A number of states provide similar legislative search capability including Official California Legislative Information <www.leginfo.ca.gov> and New York State Legislature <http://unix2.nysed.gov/ils/legislature/legis.html>. Large, open set search engines can be used to determine the availability of legislative status information in other states.
While clearly an on-line superstore, Barnes and Noble <http://barnesandnoble.com>, provides subject, author and title search capability on millions of titles. An on-site search of "audiology" produced 250 available titles, some at discount. Fewer titles, often at lower prices, were found at Amazon.com <http://amazon.com> and www.books.com <www.books.com>. The latter, a fee-for-membership site, provides price comparisons with other on-line bookstores.
Site-Specific
Search engines are also applicable to the contextually disparate contents of single websites. Examples of single site search engines can be found at the American Academy of Audiology <www.audiology.org/search-aaa/> and at the American Speech-Language Hearing Association <www.asha.org/search.htm>.
PC-Specific
Search engines are now available to search content, documents and e-mail on your own PC. Notable among available freeware is [THIS VERSION HAS BEEN DISCONTINUED ON THE ALTAVISTA SITE. A NEW VERSION IS ANTICIPATED IN EARLY JULY, 1998. THE LINK WILL BE POSTED WHEN AVAILABLE] AltaVista Personal Search <www.altavista.digital.com/av/content/searchpx.htm>.
HELPFUL TIPS FOR EFFECTIVE SEARCHING
- Use search directories if you want to find information on a general topic. Search engines are best for gathering a universe of information on a highly circumscribed topic.
- Specialized directories with smaller, subject-oriented databases, such as Judy Kusters' website (cited above), tend to produce more valid, up-to-date samples of information.
- Make sure your spelling is correct for search engines. An AltaVista search on "cerumin" will produce 12 references, 10 in Spanish or Portuguese and two referring to "cerumin-" as the root for terms such as "ceruminectomy" and "ceruminosis". A search on "cerumen" produces 770 references. You can monitor on-line search term requests at the Magellan "Search Voyeur" <voyeur.mckinley.com/cgi-bin/voyeur.cgi>. You will encounter spelling errors within the first two or three minutes.

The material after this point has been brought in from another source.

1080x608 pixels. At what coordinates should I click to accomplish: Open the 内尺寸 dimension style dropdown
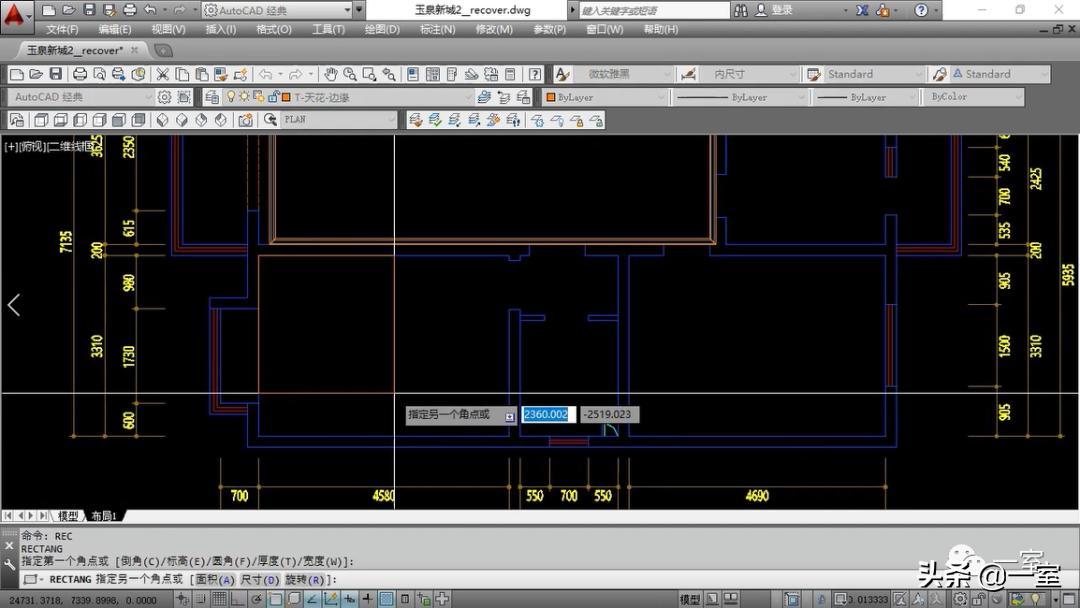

- Be as specific as possible in your search request. Refining the above AltaVista search request to "cerumen management" produced 74 targeted references.
- Use quotation marks for phrases and names. Use capital letters to specify proper names and locations.
- Learn BOOLEAN OPERATORS (Appendix), to refine searches as used by the different engines. Consult the engine or directory's HELP resource for details.
- Use multiple browser windows, one for the engine and one to explore sites. In Netscape Navigator <www.netscape.com/download/> or MS Internet Explorer (IE) <www.microsoft.com/ie/download/>, select "New Window" or "New Browser" from the "file" menu, respectively. IE version 4.0 presents a "Search" button which places various search engines on the left side of the screen and results on the right.
- Don't look beyond the first page or two of results. Search again with different keywords.
- Bookmark sites that look promising.
- Print out pages on-line for reference or reading when you are not at a computer. Make sure the URL prints on each page for reacquisition.
- If available as a feature on your search directory or engine, request notification of changes to sites of interest.
RECOMMENDED CONTEMPORARY REFERENCES ON
SEARCHING THE WORLD WIDE WEB
Text:
Glossbrenner, A. and E., Search Engines for the World Wide Web, Peachpit Press, Berkeley, CA, 1998.
Internet:
Sullivan, D., Search Engine Watch; <www.searchenginewatch.com>; 1998.